The functional form of the relationship is not linear;
since $f(a) = \frac{a}{1+a}$, it looks somewhat similar to a logistic form (it's logistic in $\ln a$), which suggests you might be able to try a quasibinomial model with logit link... but because the argument to $f$ is $\alpha+\beta X$ that won't work - we can't take logs of the two terms separately.
That is, for a quasibinomial GLM you can fit a model of the form $E(\frac{Y}{M}) = \frac{\exp(\alpha+\beta x)}{1+\exp(\alpha+\beta x)}$, but your specification indicates you want it without the "$\exp$":
$E(\frac{Y}{M}) = \frac{\alpha+\beta x}{1+\alpha+\beta x}$
I don't think you can do that with a GLM with the response in that form.
However, I do see two possibilities:
Use nonlinear least squares on $E(\frac{Y}{M}) = \frac{\alpha+\beta x}{1+\alpha+\beta x}$
Let $m=\mu_Y(x)=E(Y|x)$. Since you can transform the relationship $m = \frac{\alpha+\beta x}{1+\alpha+\beta x}$ to $\frac{m}{1-m} = \alpha+\beta x$, you might consider whether a model of the form $E[\frac{y/M}{1\:-\:y/M}]=E[\frac{y}{M-y}] = \alpha+\beta x$ could be fitted as a linear regression -- or indeed as a (possibly quasi-) GLM, which could allow you to choose a variance function.

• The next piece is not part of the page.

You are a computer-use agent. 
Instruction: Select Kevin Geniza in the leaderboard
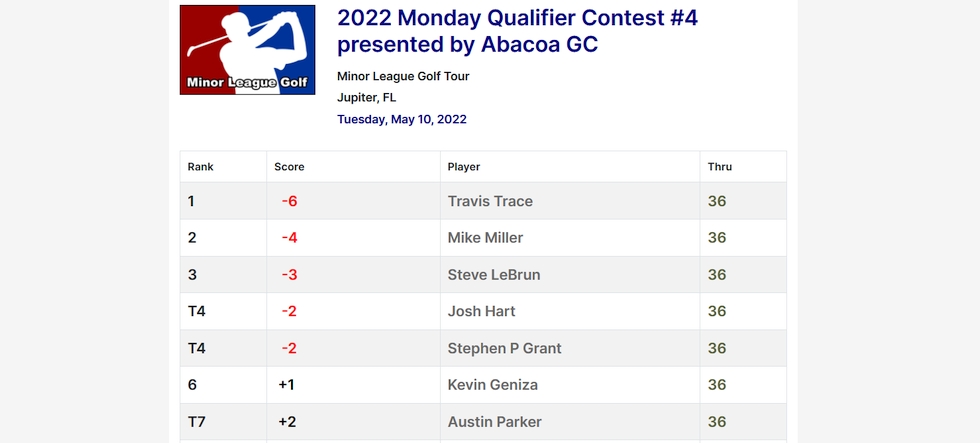pyautogui.click(x=492, y=385)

Whether you choose 1 or 2 or something else depends on how you think the error term behaves - you need to consider the question "how does the error term enter the relationship between $y$ and $x$ and how is its variance related either to $x$ or to the mean?". Further, if the you're interested in unbiased estimation on the scale of $y$ you may need to correct the predictions of the backtransformed model, say via a Taylor expansion.